Review into UL allegations due for publication next week

Anne Sheridan


Anne Sheridan

Review into UL allegations due for publication next week

A REVIEW into allegations of irregular financial practices at the University of Limerick and the treatment of several employees who raised concerns will be published next week.

The review, which has been conducted by independent consultants Mazars, was completed on Friday last and passed to the Higher Education Authority (HEA) for review.

Since then, the HEA has returned to Mazars for clarification on a number of matters, as they wish to pass on “a clear and comprehensive document” to those who assisted with the review, and the university itself.

The HEA anticipates that the report will be released to be public early next week, and it is also likely to make a statement on the review, which is expected to include a number of recommendations.

Fianna Fail deputy Willie O’Dea, who raised the employees’ concerns in the Dail alongside his party colleague Niall Collins, is among those eagerly awaiting the report in full. He has been approached by a number of employees and former employees of UL in the past year regarding employment issues across a number of departments.

Deputy O’Dea told the Limerick Leader that until this report is published the “lives and livelihoods of the complainants are on the line”. He said he hopes the report will be published “warts and all”.

Deputy Collins also urged that the report be published as soon as possible “in the public interest”.

The completion date for the report had been delayed twice due to the volume of submissions.
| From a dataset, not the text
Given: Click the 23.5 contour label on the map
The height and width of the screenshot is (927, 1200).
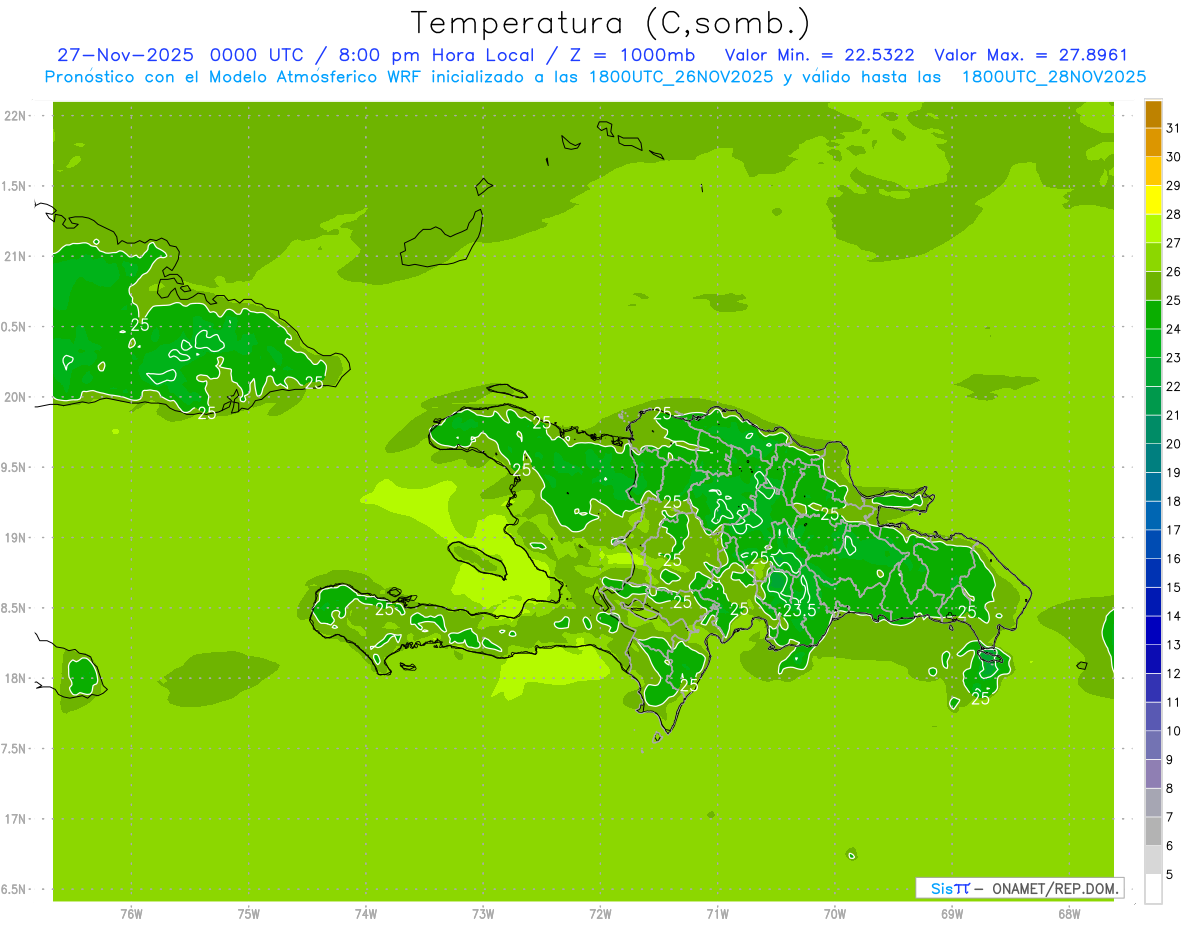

The original completion date was set for November 30, after the review began in October. 

The review arises after an article was published in the Limerick Leader in September last, which detailed the claims of two UL employees in relation to alleged inappropriate payment of expenses and invoices, and their treatment by UL as a result of raising concerns. As a consequence, UL has sued the Leader and its editor, Alan English. Two staff members – who spoke to this newspaper in September last – remain suspended by the university. A third employee, who has since left the university, also aired her grievances with The Sunday Times. She was replaced in her department by one of the women currently suspended.